Peut-être, quand les publications de Würtz et de M. Hoffmann eurent montré l’étendue du champ à explorer, M. Thénard eut-il l’intention de compléter ses premières recherches et d’établir, d’une façon complète, les analogies du phosphore et de l’azote qui résultent surtout de la comparaison des propriétés des phosphines et des amines ; mais déjà il était engagé dans une autre voie, et il allait donner tout son temps et toute son attention aux applications de la science à l’agriculture.

M. Thénard possédait de grands domaines. Il aimait sa Bourgogne, son pays, comme il disait souvent ; avec son cœur compatissant aux misères d’autrui, il ne pouvait voir peiner ses paysans sans prendre sa part de leur labeur, sans s’efforcer de les soulager, et il essaya d’éclairer les pratiques agricoles par ses recherches de laboratoire, il faut en effet que la science accepte cette mission délicate de guider la culture, qui, seule, abandonnée à ses propres forces, est impuissante. « Lorsque le laboureur, dit M. Thénard, courbé sur sa charrue, poursuit avec effort le sillon que cent fois sa charrue a creusé, il ne peut rêver qu’à ses travaux, à ses récoltes, à ses misères ; son intelligence comme sa personne est clouée à la terre qu’il cultive et ne lui permet pas de penser aux améliorations qui se pratiquent au loin, encore moins de, les comprendre ; son ignorance est le fruit amer de la nécessité. » Et plus loin : « L’indulgence doit donc avant tout présider au jugement que l’on porte sur lui ; sa défiance et son obstination ne sont que l’exagération d’une vertu, la prudence. Par prudence, il est forcé de s’abstenir de toute expérience, de toute innovation, non seulement onéreuse, mais même encore douteuse ; car le moindre faux pas le jetterait dans cet abîme de pauvreté, dont il est malheureusement si voisin. »

Ces expériences que le laboureur ne peut pas faire, c’est aux hommes de science de les tenter, M. Thénard n’y a pas manqué et il débuta par une question aussi complexe qu’importante, celle de la composition et de l’emploi du fumier de ferme [4].

Il y a trente ans, on était encore sous l’impression produite par une expérience d’H. Davy, qui avait reconnu que du fumier s’exhalait une quantité notable d’ammoniaque. Par crainte d’exagérer la perte qui se produit pendant la fermentation, les agronomes avaient été conduits à recommander l’emploi des fumiers frais, l’abandon des fumiers consommés dont la fabrication exige un temps assez prolongé pendant lequel il semblait que les pertes d’azote dussent se multiplier. M. Thénard, « dans le but de ramener ses voisins à des principes meilleurs », entreprit des essais comparatifs entre les deux genres de fumier ; mais, « à son grand étonnement et à son grand préjudice », il fut, après plusieurs années d’expériences, obligé de reconnaître que la tradition avait raison, et que dans son pays les fumiers consommés devaient être préférés.

◆ ◆ ◆ ◆ ◆ ◆ ◆

> **Consignes**:
**A.** Les affirmations suivantes concordent-elles avec le texte sur M. Thénard ? Répondez par oui ou par non pour chacune et citez les mots du texte qui tranchent. (i) M. Thénard possédait de grands domaines. (ii) Les agronomes recommandaient l’emploi des fumiers consommés. (iii) Après plusieurs années d’expériences, M. Thénard reconnut que dans son pays les fumiers consommés devaient être préférés.
**B.** Poursuivez le texte sur M. Thénard et le fumier de ferme à partir de sa dernière phrase.

> **Données**:

◆ ◆ ◆ ◆ ◆ ◆ ◆

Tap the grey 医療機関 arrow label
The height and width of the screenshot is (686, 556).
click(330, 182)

◆ ◆ ◆ ◆ ◆ ◆ ◆

> **Corrigés**:
**A.**
(i) Oui : « M. Thénard possédait de grands domaines. »
(ii) Non : « les agronomes avaient été conduits à recommander l’emploi des fumiers frais, l’abandon des fumiers consommés »
(iii) Oui : « il fut, après plusieurs années d’expériences, obligé de reconnaître que la tradition avait raison, et que dans son pays les fumiers consommés devaient être préférés »

**B.**
À quelles causes attribuer ces différences ? En quoi un fumier consommé diffère-t-Il d’un fumier frais ? Pour le savoir, M. Thénard s’engagea dans la longue série de recherches à laquelle il a pour ainsi dire consacré sa vie entière, recherches pénibles, où l’absence de caractères précis des corps étudiés empêche d’anver à cette certitude qui satisfait l’esprit, et ne laisse plus aucune prise aux doutes de l’expérimentateur, aux critiques de ses émules.

M. Thénard reconnut "dans les fumiers fermentés une substance très fortement colorée, riche en azote, soluble dans les alcalis, mais qui devient insoluble au contact des sels de chaux, d’alumine ou de fer ; pour la désigner, il lui donna le nom d’acide fumique, d’après lui, elle se forme par l’action du carbonate d’ammoniaque dérivé de l’hydratation de l’urée sur les matières végétales des litières, et ne prend naissance que pendant la fermentation du fumier ; le fumier frais en serait presque complètement privé. La fixation de l’acide fumique par le calcaire ou l’alumine des terres arables explique comment on trouve avantage à employer des fumiers consommés, dont les principes actifs sont amenés à l’état insoluble, tandis que l’ammoniaque des fumiers frais n’est nullement retenue par les bases du sol.

Après s’être efforcé, sans y réussir complètement, de séparer l’acide fumique du fumier, et de l’engager dans une combinaison de façon à déterminer son équivalent, M. Thénard abandonna la méthode analytique pour essayer de la synthèse. Il obtint une combinaison remarquable de l’ammoniaque avec la glycose, qu’il désigna longtemps sous le nom de glycose azotée ; elle ’lui paraissait être la caractéristique du fumier frais, car elle est soluble dans l’eau, et aucun réactif ne l’amène à l’état insoluble.

Dans cette combinaison, l’azote ne persiste pas sous sa forme d’ammoniaque, car, pour le dégager, il faut employer au rouge les alcalis caustiques ; elle représente donc une véritable matière organique azotée, et M. Thénard la considérait comme analogue à celles qui se produisent dans la fabrication du fumier.

M. Thénard pensait que, pendant la fermentation qu’elle subit, la glycose azotée, en présence d’une masse de matières carbonées, se métamorphosait en acide fumique, et que celui-ci, en s’unissant à une quantité plus forte de matière Végétale, donnerait ces produits insolubles dans tous les réactifs qui, d’après lui, caractérisent les fumiers consommés, et que les praticiens désignent sous le nom de beurre noir. Comment, dans le tas de fumier, ont lieu ces métamorphoses ? C’est ce que M. Thénard n’a pu élucider complètement. Au moment où il s’occupait de ces questions difficiles, la science des fermentations était loin d’avoir acquis tout le développement que lui ont donné aujourd’hui les travaux de M. Pasteur, et par suite toutes les inductions de M. Thénard manquaient d’une base solide. Les détails du phénomène restent encore à trouver.

La terre arable, d’après M. Thénard, renferme ces composés azotés insolubles ; sous l’influence de l’oxygène, ils passent à l’état de matières organiques solubles, puis, comme dernière métamorphose, se transforment en nitrates, et sous cette forme servent à l’alimentation de la plante.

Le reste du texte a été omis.